Insufficienza del solo punteggio numerico per i rapporti informativi degli Agenti e Assistenti di Polizia Penitenziaria
13 Febbraio 2019 Chiara Sagone

Con la sentenza del 12.02.2019 n. 107, il Consiglio di Giustizia Amministrativa ha accolto l’appello proposto da un agente/assistente della polizia penitenziaria avverso dei rapporti informativi che gli attribuivano il giudizio di mediocre, violando l’obbligo – stabilito dalle norme primarie e dalle circolari citate – di motivare il giudizio finale, con motivazione discorsiva, essendo insufficiente il solo giudizio finale e il mero punteggio numerico.

Il CGA con la sentenza in esame, richiamando l’art. 44 del d.lgs. n. 443/1992 nei commi da 1 a 5, ha chiarito che il giudizio espresso nel rapporto informativo annuale si compone di tre elementi:

a) cinque parametri di giudizio, articolati in sotto elementi, a ciascuno dei quali parametri va attribuito un punteggio numerico variabile da 1 a 3 (commi 4 e 5 del citato art. 44);

b) giudizio complessivo finale sintetico che si compendia nelle formule: «ottimo», «distinto», «buono», «mediocre» o «insufficiente» (comma 1 del citato art. 44).

c) motivazione discorsiva del giudizio finale sintetico (comma 2 del citato art. 44).
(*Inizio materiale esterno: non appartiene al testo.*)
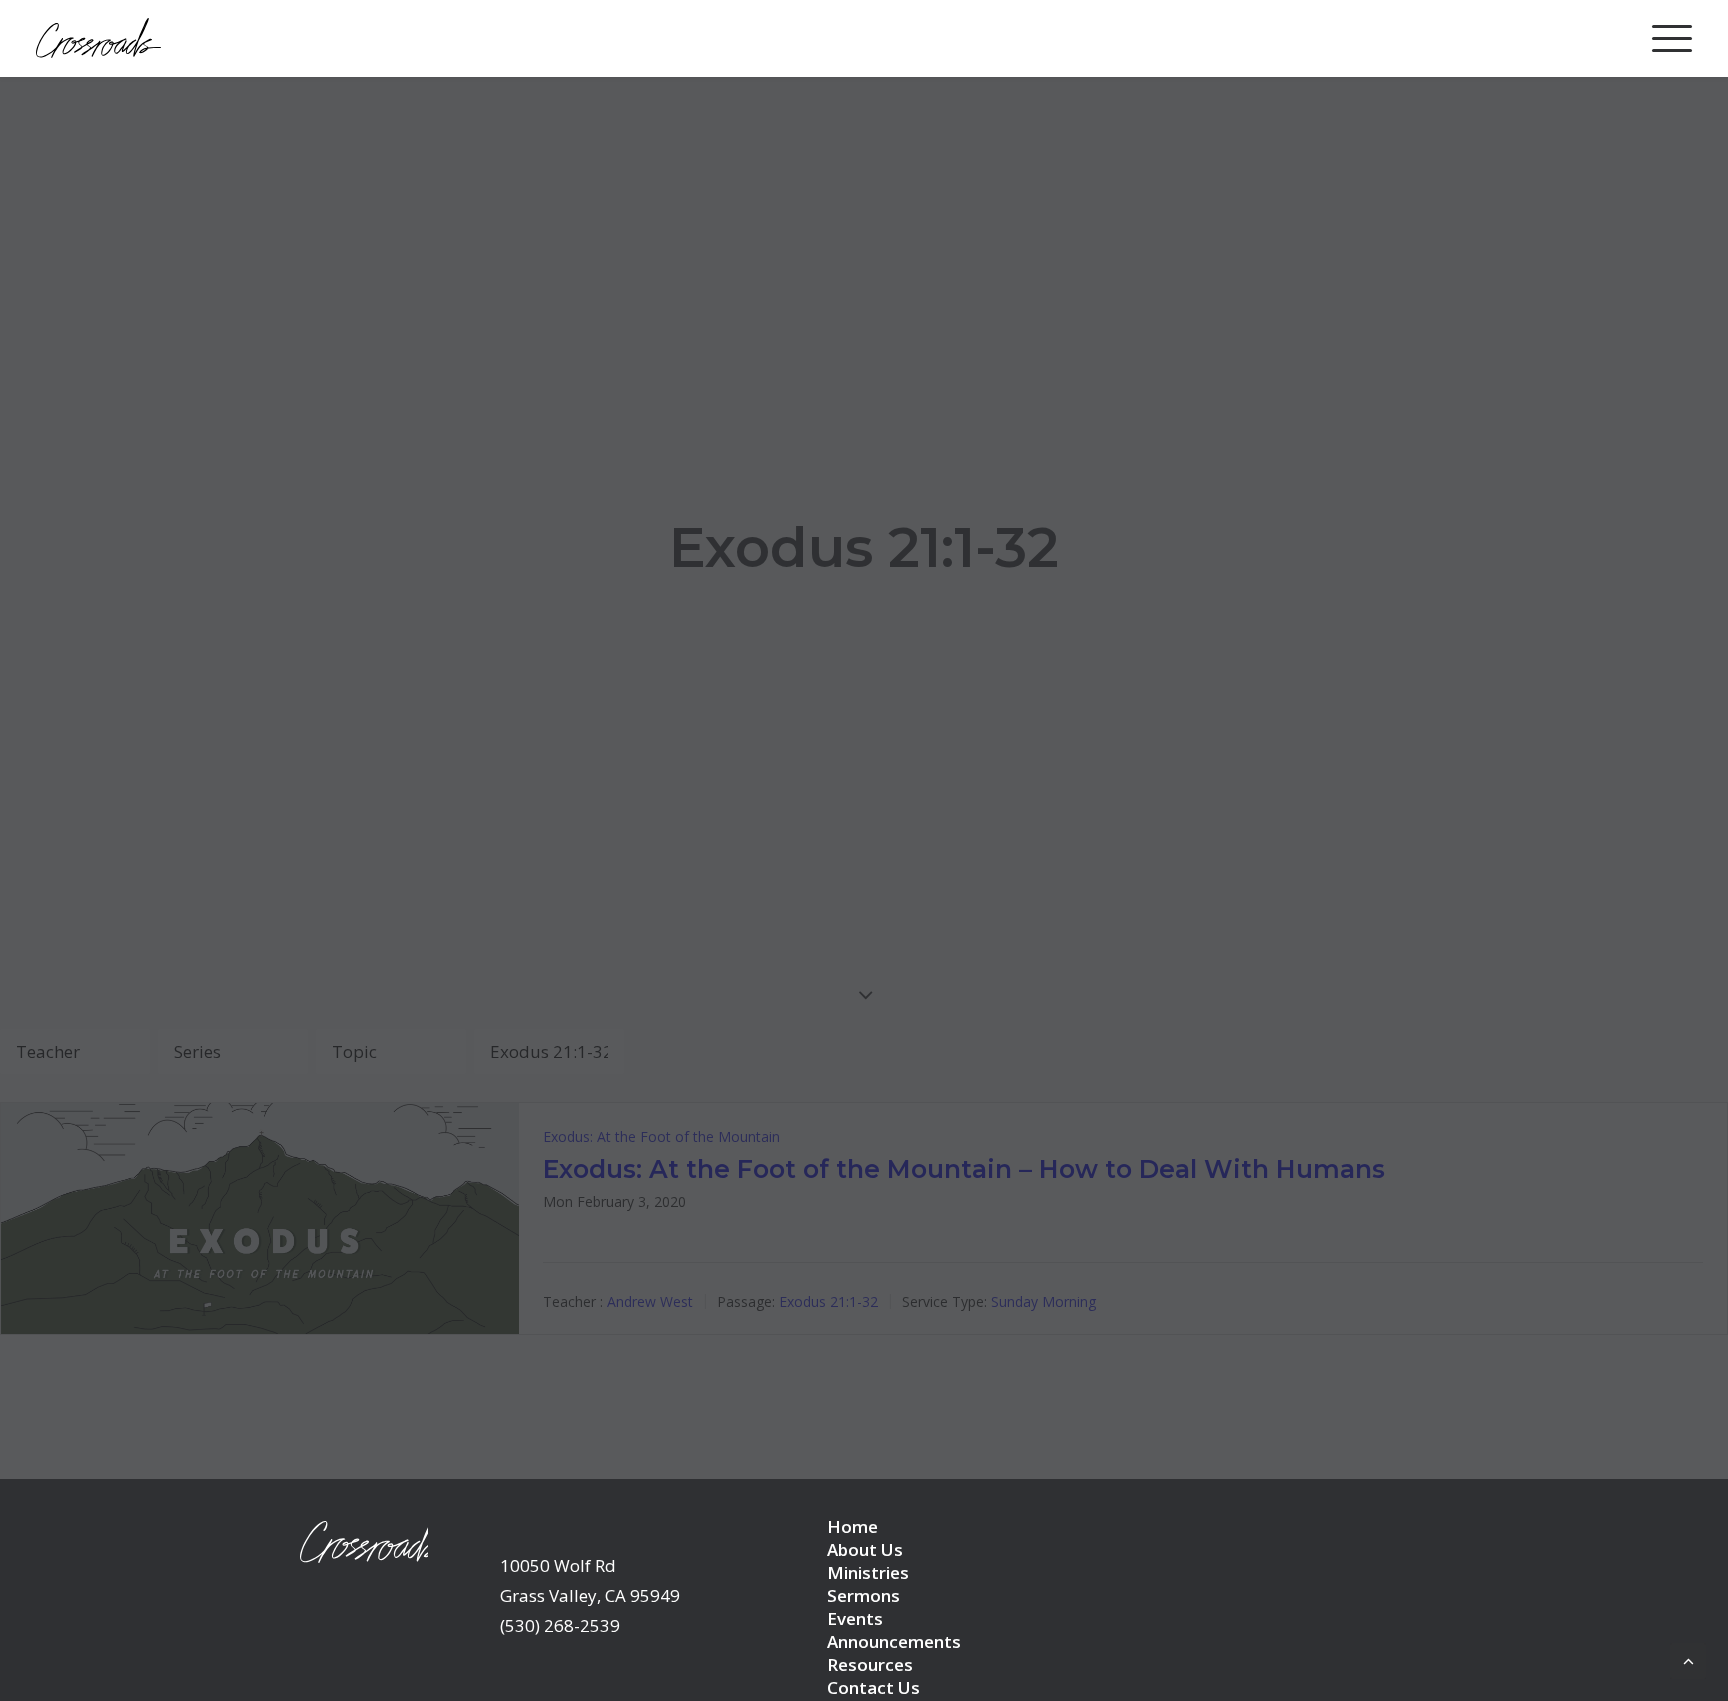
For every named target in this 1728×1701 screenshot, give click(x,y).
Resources (870, 1664)
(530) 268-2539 (560, 1625)
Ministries (868, 1572)
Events (855, 1618)
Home (852, 1526)
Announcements (894, 1641)
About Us (865, 1549)
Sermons (863, 1595)
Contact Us (873, 1687)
Al lume del dettato normativo non sono dunque sufficienti il mero punteggio numerico dei singoli elementi di valutazione né il giudizio complessivo finale sintetico, essendo espressamente chiesto un quid pluris, vale a dire la motivazione del giudizio complessivo finale.
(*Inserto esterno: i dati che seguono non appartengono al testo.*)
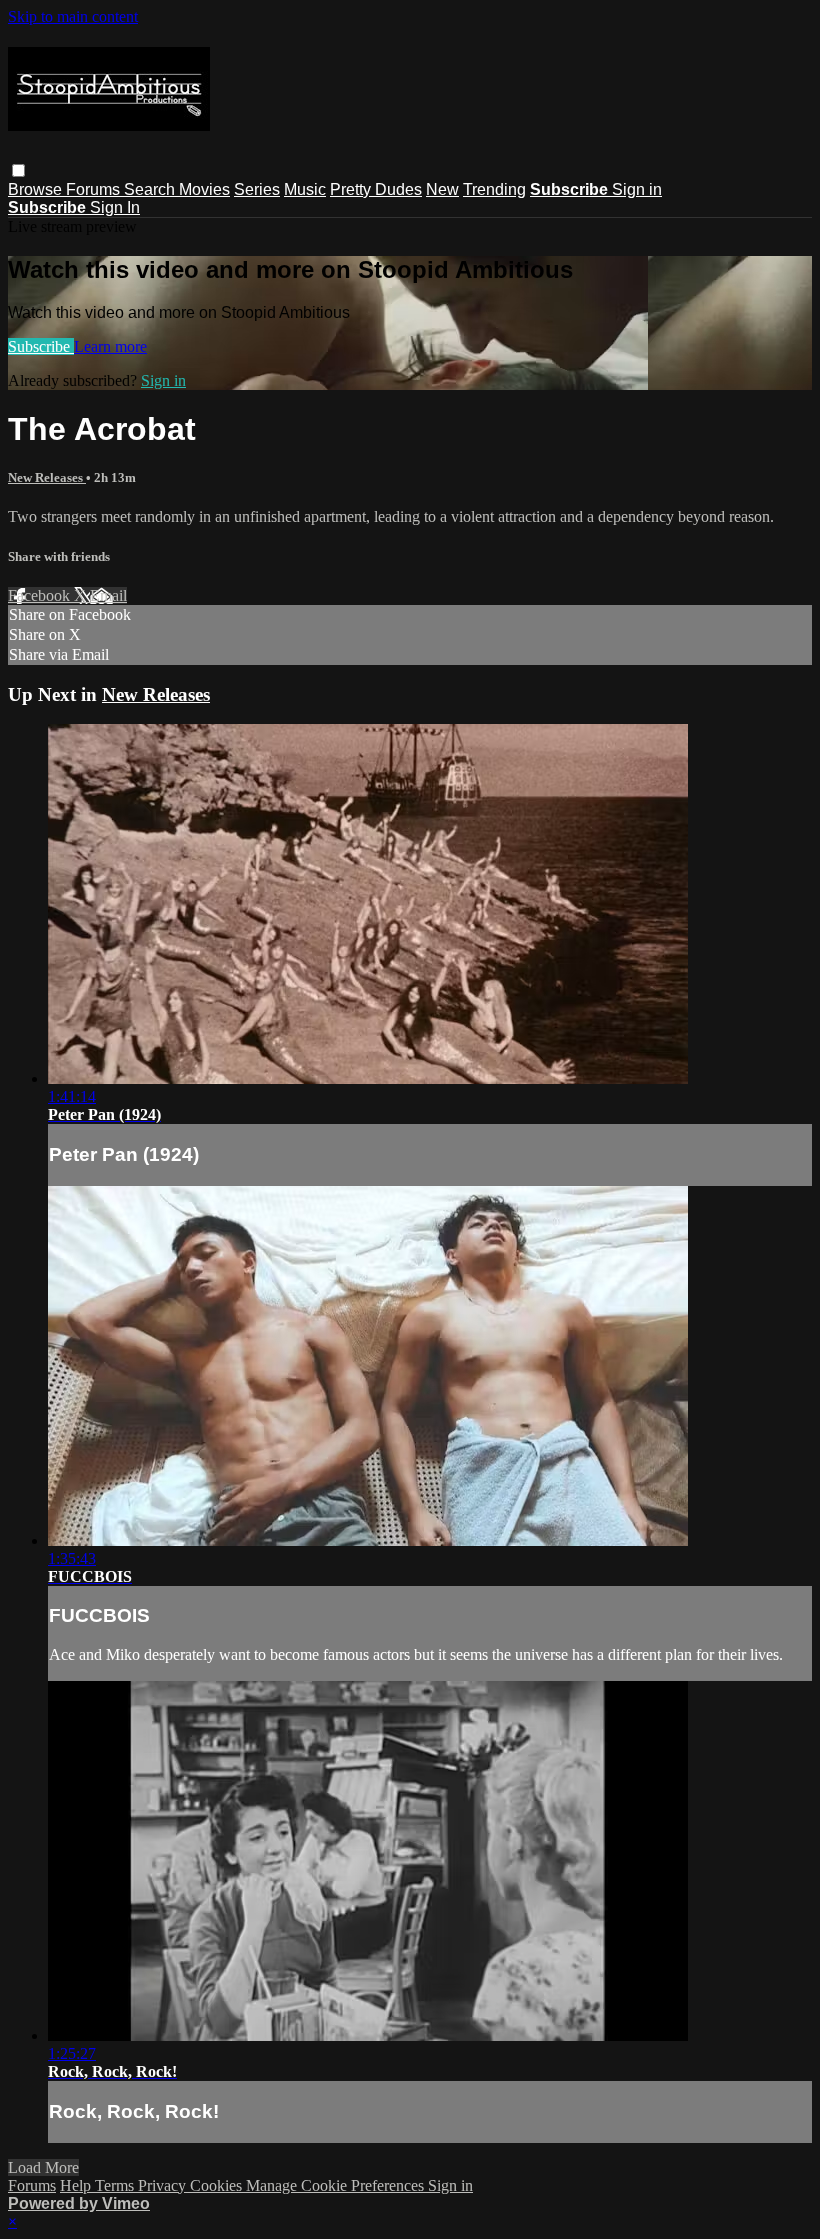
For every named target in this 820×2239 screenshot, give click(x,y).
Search (151, 189)
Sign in (637, 189)
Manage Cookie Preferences (337, 2185)
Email (108, 595)
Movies (204, 189)
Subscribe (41, 346)
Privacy (164, 2185)
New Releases (47, 477)
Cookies (218, 2185)
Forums (95, 189)
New (442, 189)
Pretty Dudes (376, 189)
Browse (37, 189)
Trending (494, 189)
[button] (18, 170)
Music (305, 189)
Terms (116, 2185)
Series (257, 189)
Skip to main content (73, 16)
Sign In (115, 207)
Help (77, 2185)
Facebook (41, 595)
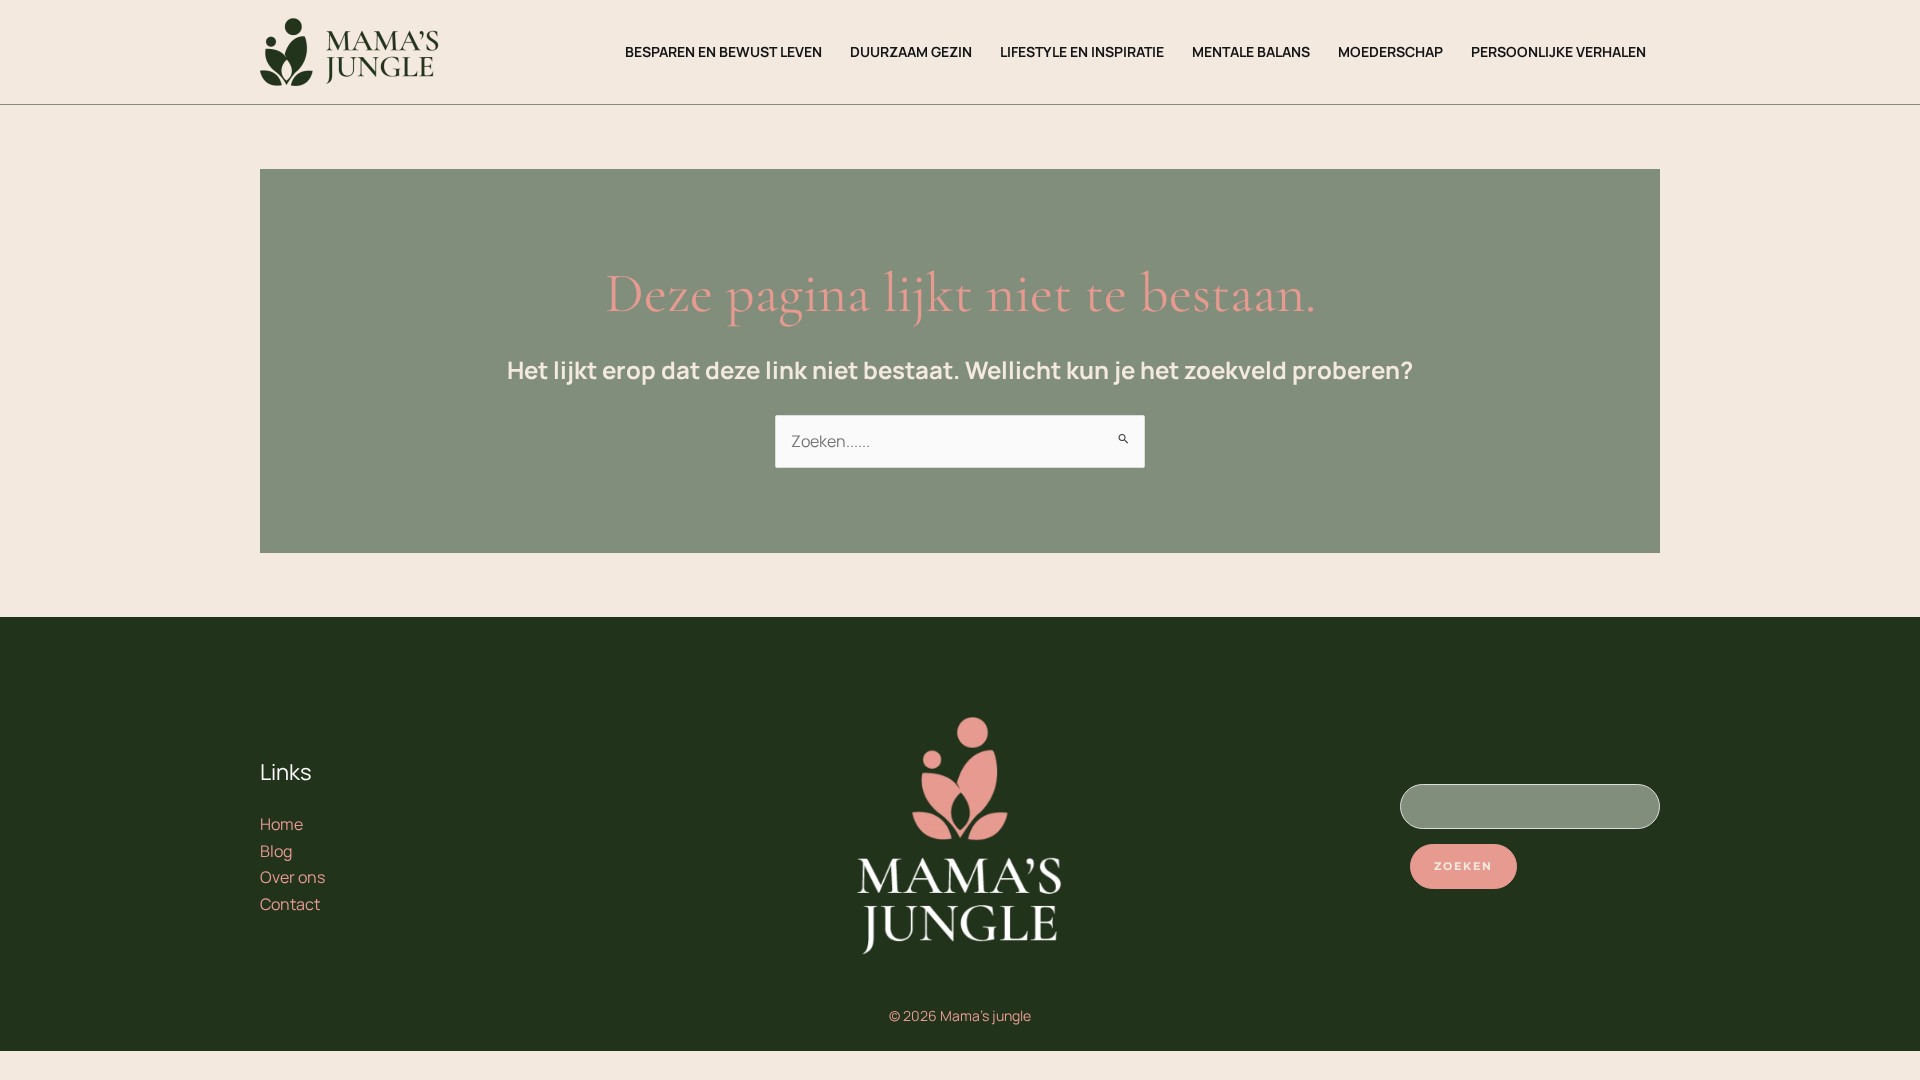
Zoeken (1463, 866)
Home (281, 824)
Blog (276, 851)
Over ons (292, 877)
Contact (290, 904)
A fronte dell’espresso dettato normativo che impone l’onere motivazionale discorsivo, non sono dunque estensibili al procedimento de quo i principi elaborati dalla giurisprudenza per altri ambiti concorsuali, in ordine alla sufficienza del punteggio numerico.
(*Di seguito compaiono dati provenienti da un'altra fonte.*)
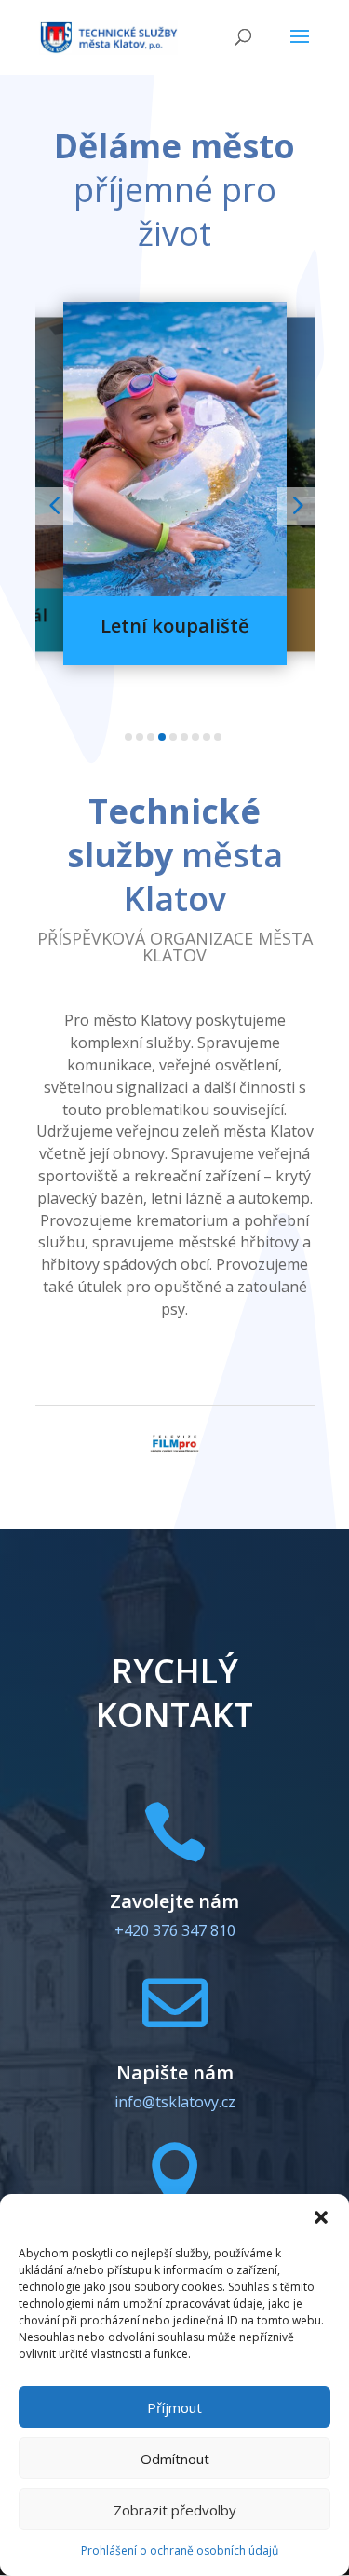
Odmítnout (175, 2458)
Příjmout (174, 2407)
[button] (321, 2217)
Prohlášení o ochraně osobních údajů (179, 2550)
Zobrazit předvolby (175, 2510)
Il CGA ha inoltre osservato che la totale carenza della motivazione discorsiva non poteva di certo essere sanata con le considerazioni postume espresse dalla sentenza appellata, la quale è stata ritenuta viziata per aver compiuto una valutazione di merito amministrativo circa la rilevanza delle assenze dal servizio, riservata alla Amministrazione.

E invero, secondo il CGA, è verosimile che le reiterate assenze dal servizio possano essere stata la implicita ragione che ha indotto l’Amministrazione a esprimere un giudizio di mediocrità, ma i provvedimenti amministrativi non possono essere sorretti da una motivazione tacita, per quanto intuibile, essendo duplice la funzione della motivazione: da un lato, porre il destinatario in condizione di conoscere le ragioni dell’azione amministrativa e di difendersi, e la motivazione è tanto più necessaria quando il provvedimento è sfavorevole; dall’altro porre i terzi e la intera collettività in grado di comprendere le ragioni delle scelte pubbliche.